Printer describes himself as "post-gay," a designation that can mean different things to different people. For him, the term refers to his reluctance to adopt hetero-normative mores. Moreover, he thinks there should be pride not only in being homosexual, but also in the fact that it is, indeed, different. He fears that in his community's rush to assimilate, what made it so exciting to be gay in the first place will die along with what he calls "alternative possibilities of kinship." He worries that the gay community will become complacent in its new, normal domestic life and forget to celebrate the differences even within its own population.
"Homosexuals who adopt a heterosexual model of living... that will privilege them," he says, "the gay people who can mimic most closely the middle-class, heterosexual lifestyle. And this will disadvantage those who don't want to do that. Also, people with gender issues who just don't look the part, or don't feel the part."
He explores this in Second Thoughts from Normal Heights (a play on words, in case you didn't get it), his new photographic and video exhibition, which has been up at Agitprop Gallery in North Park since early August. Art and photography shows have certainly explored larger questions within the gay community's fight for full civil rights, but what Second Thoughts manages to do, and what makes it so affecting, is that it tackles the post-gay civil-rights era before it has even begun. Inspired by the works of famous homosexual photographers of the 20th century, like George Platt-Lynes and Robert Mapplethorpe, Printer borrows poses, gestures and tactics from some of their works and incorporates them into a domestic setting.
"Are they fighting? Are they making love? Are they indifferent to one another?" Printer asks when describing the photo, "Leed and Tim," which shows a couple on the floor naked, interlocked and intertwined. "That pose is an exact replica of a 1951 wrestling pose from a Bob Mizer photograph," he adds. "Before being gay was fine, before it is what it is now, there were all these ways a photographer would use to justify taking pictures of naked men. It could be in the guise of art, in the name of a burgeoning naturalism movement. Or in the '50s, it was done in the name of physical fitness."
But unlike his predecessors, and many current gay photographers, Printer doesn't placate or deal in the intimacies and eroticism of gay coupledom. The fact that the images are all of men (often nude men) becomes secondary within the bigger picture. In photos like "Sy and Robert" and "Andre and Matt," you see the eerily familiar question that all couples, gay or straight, must grapple with: What now?

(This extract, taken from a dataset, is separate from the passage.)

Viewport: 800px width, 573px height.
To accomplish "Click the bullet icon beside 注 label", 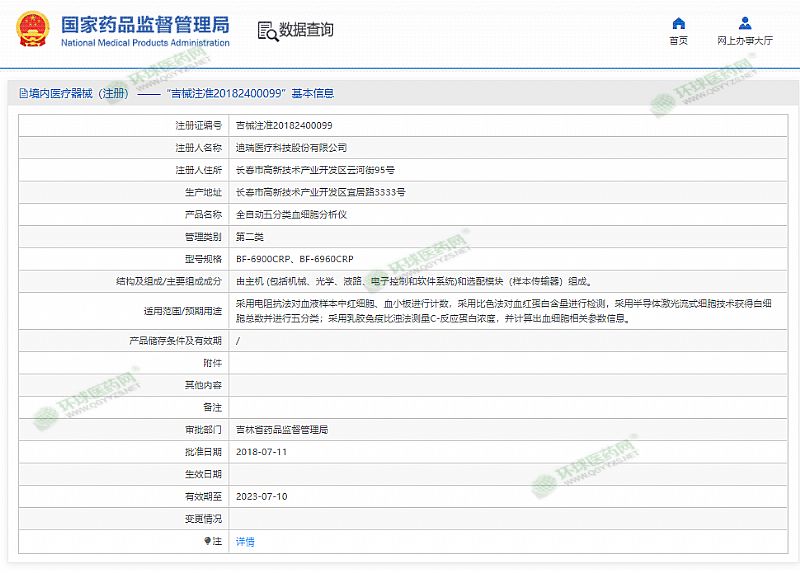I will pyautogui.click(x=208, y=541).
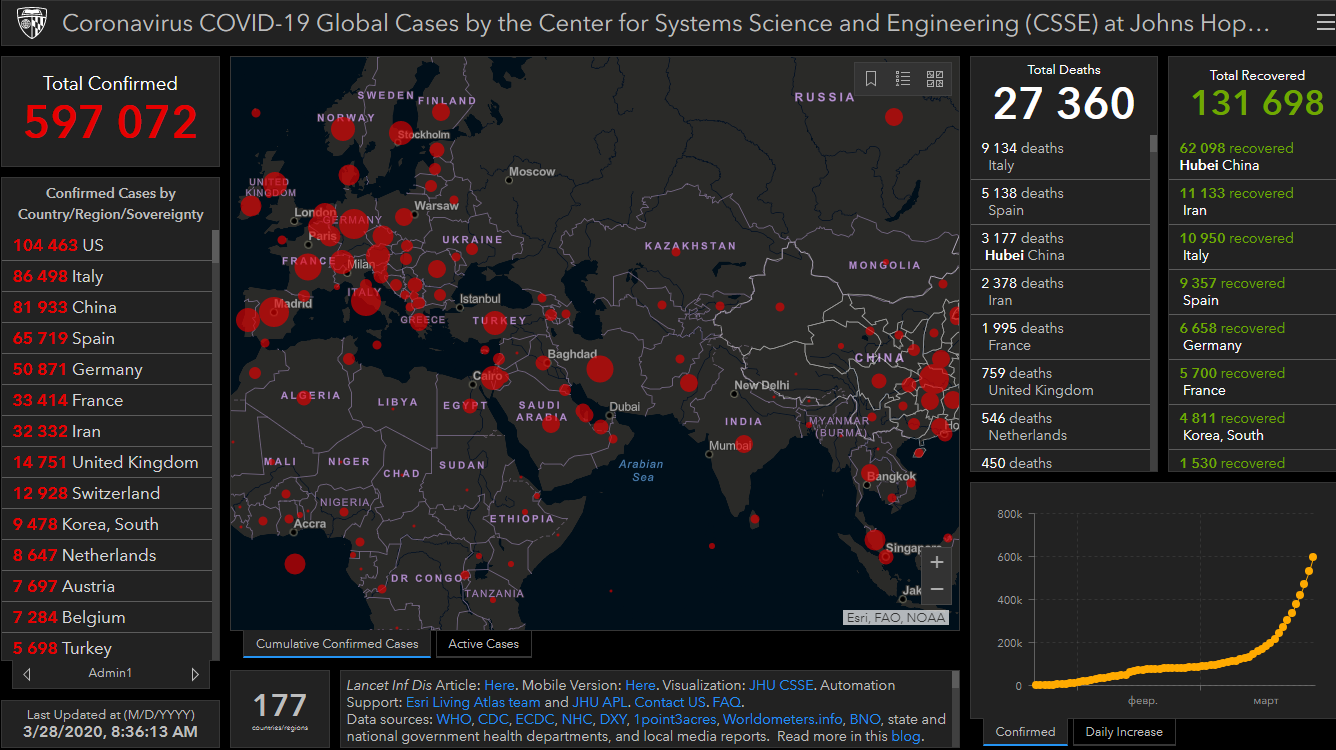Open the JHU CSSE visualization link
The image size is (1336, 750).
click(781, 685)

"They're as far away from having sex as possible, but the nudity is there to just suggest that these were once sexual beings," says Printer when talking about the photo "Rob and Ted," which shows two men eating breakfast at the kitchen table. "They're there with their pots of jam and their toothbrush in their mouth, having breakfast with no rapport-just sort of like, Here we are.'"

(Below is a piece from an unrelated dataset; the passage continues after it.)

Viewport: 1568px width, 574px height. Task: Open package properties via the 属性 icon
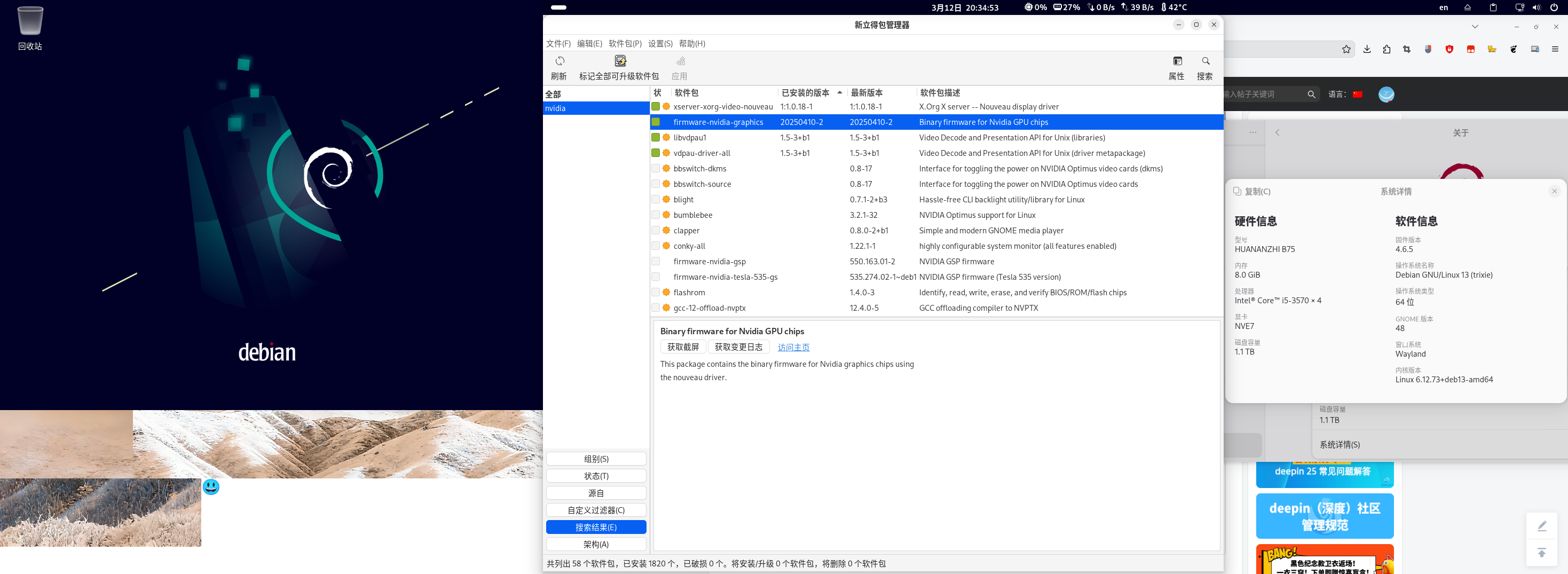[x=1177, y=61]
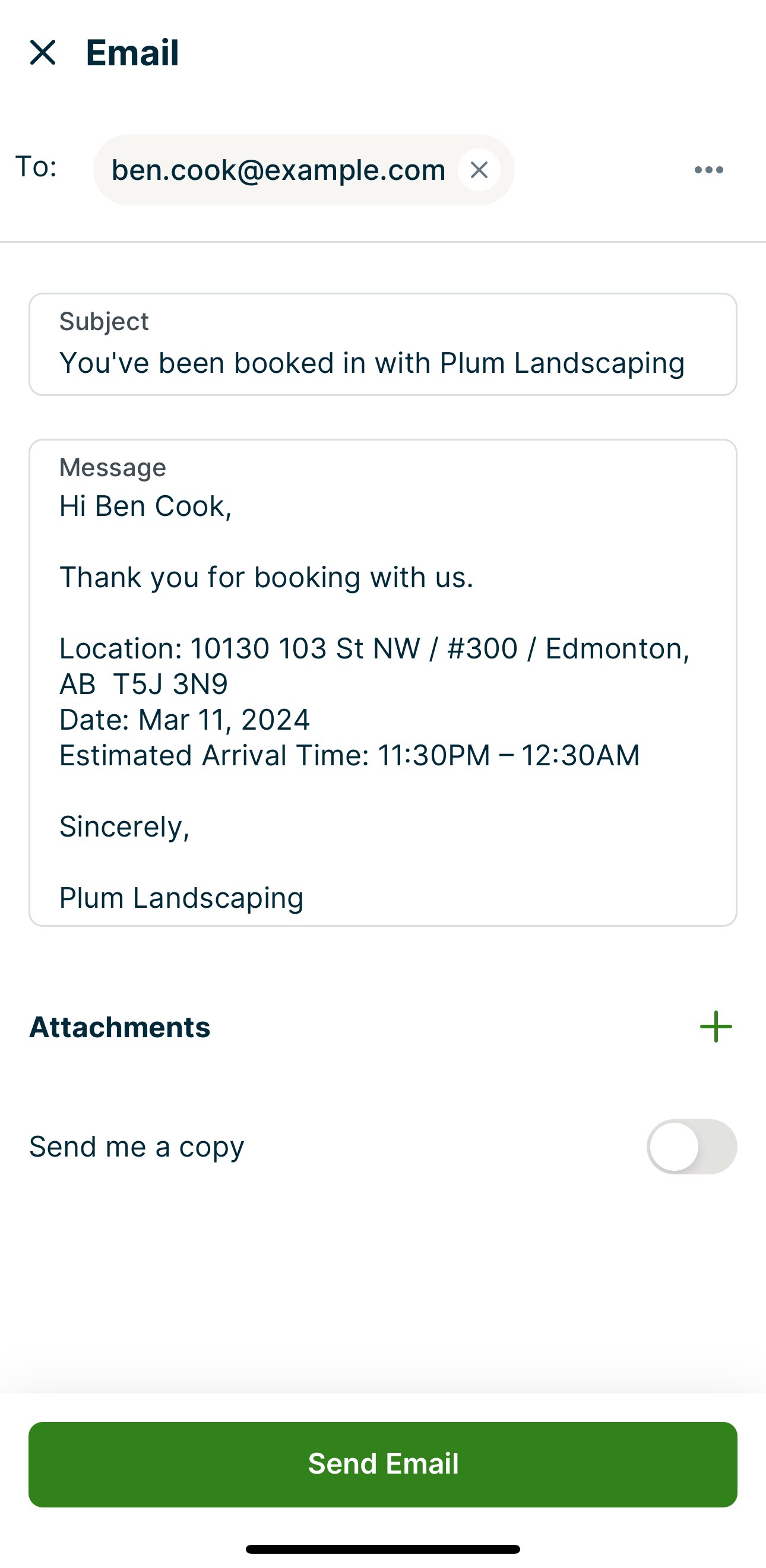Tap the Estimated Arrival Time line
The image size is (766, 1568).
pos(349,755)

After moving to San Diego from Scotland in 1989, Printer began making documentaries at the height of the AIDS epidemic, but he later moved away from film and began exploring still photography. While he's been displayed in juried and solo shows in Europe and across the U.S., one of his more famous local shows was Beyond the Surface at the Limbo gallery in 2006, a group show that explored the gay community's obsession with often ridiculous standards of style and beauty.
The closing reception at Agitprop on Saturday, Sept. 12, will also include the result of a month-long writer's workshop in which writers, both gay and straight, will read aloud their personal essays exploring the themes of the exhibition. But at the moment, Printer is lamenting how he was unable to set up a Wikipedia page about his work and how his webpage domain host is threatening to take down his website (www.andrewprinter.com) because they consider it "adult material." Even if the host is much more concerned with the nudity, what Printer doesn't realize is that he is dealing in adult material-the ideas of growing up and settling down. And when you're also dealing with the theme of gay marriage-an issue so personal and divisive that someone like Barack Obama can be against it and Dick Cheney can be for it-nothing is really that cut and dried. Printer doesn't see marriage as a problem, but he won't treat it like the solution, either.
"I'm just not going in the same direction," he says. "I get in pretty heated conversations with friends about that. Even some of my more progressive gay friends want to get married. But that didn't work for straight people, so why would we want to do that? Why should we want to fit into that mold? Even in the writing workshop, we came up with other words to describe the way same-sex people get together. We should be more faithful to our experience."